The History Tab shows that the asset was SPLIT shortly after it was created.
For asset 2167 which received 50% of the split depreciation the starting cost and salvage amount are half the values as the originating asset and the depreciation schedule is over 8 quarters starting on 07-Apr-20, as we would expect.
For asset 2168 which received 30% of the split depreciation the starting cost, salvage amount and depreciation schedule are all as we would expect.
For asset 2169 which received 20% of the split depreciation the starting cost, salvage amount and depreciation schedule are also as we would expect to see them.
The history tab for asset 2169 does not show a CREATION record, only a SPLIT History Type, but it doesn’t show the asset from which it was split.
Cron Task for GL Depreciation
There is a background Cron Task called DepreciationFinTransCronTask which will create the GL transactions when depreciation occurs. It also marks the column Transaction Created on the Current Schedule tab. GL transactions are written to table DEPTRANS.
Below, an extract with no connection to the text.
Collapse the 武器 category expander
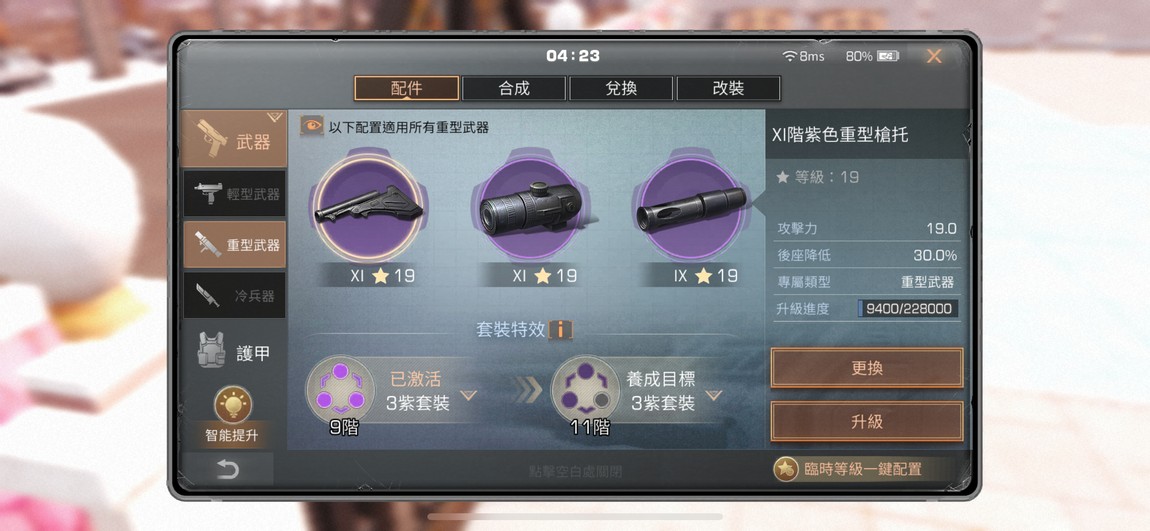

If the Transactions Created checkbox is not being marked then in the first instance check that the Cron Task is active and running and then check the schedule frequency to see when it should run next, you may just have to be patient.
The Cron Task does the following:
- It checks that the “Create GL Transactions” on the depreciation schedule is set to 1
- It reads the depreciation record for the depreciation schedule
Then if the deprecation schedule is DATE based it:
- It selects the depreciation schedule periods where the depreciation date <= time now and “GL Transaction Created” is not set to 1 and orders the records by depreciation date.
If the deprecation schedule is METER based it:
- It selects from the asset and asset meter to determine the current meter reading
- It selects the depreciation schedule periods where the depreciation meter life to date <= asset meter reading and “GL Transaction Created” is not set to 1 and orders the records by depreciation meter life to date.
Then for both DATE and METER based it:
- It selects a record from financial periods where timenow >= period start and timenow < period end
- It selects from depreciation transaction table DEPTRANS to ensure the unique key will not be broken (OrgID, DeprecationNum, DepSchedNum, PeriodNum, TransDate) by inserting the record.
- It then inserts a record into the depreciation transaction table DEPTRANS.
- It then updates the depreciation schedule periods record (DEPSCHEDPERIODS) and marks GL Transaction Created attribute to 1.
Unless you mark the depreciation schedule to Create GL Transactions you do not have any visible way of seeing how far through the current schedule you have reached. For DATE based it is obvious because you just compare the depreciation date with today, for METER based it is not obvious as you would first need to look up the current meter reading.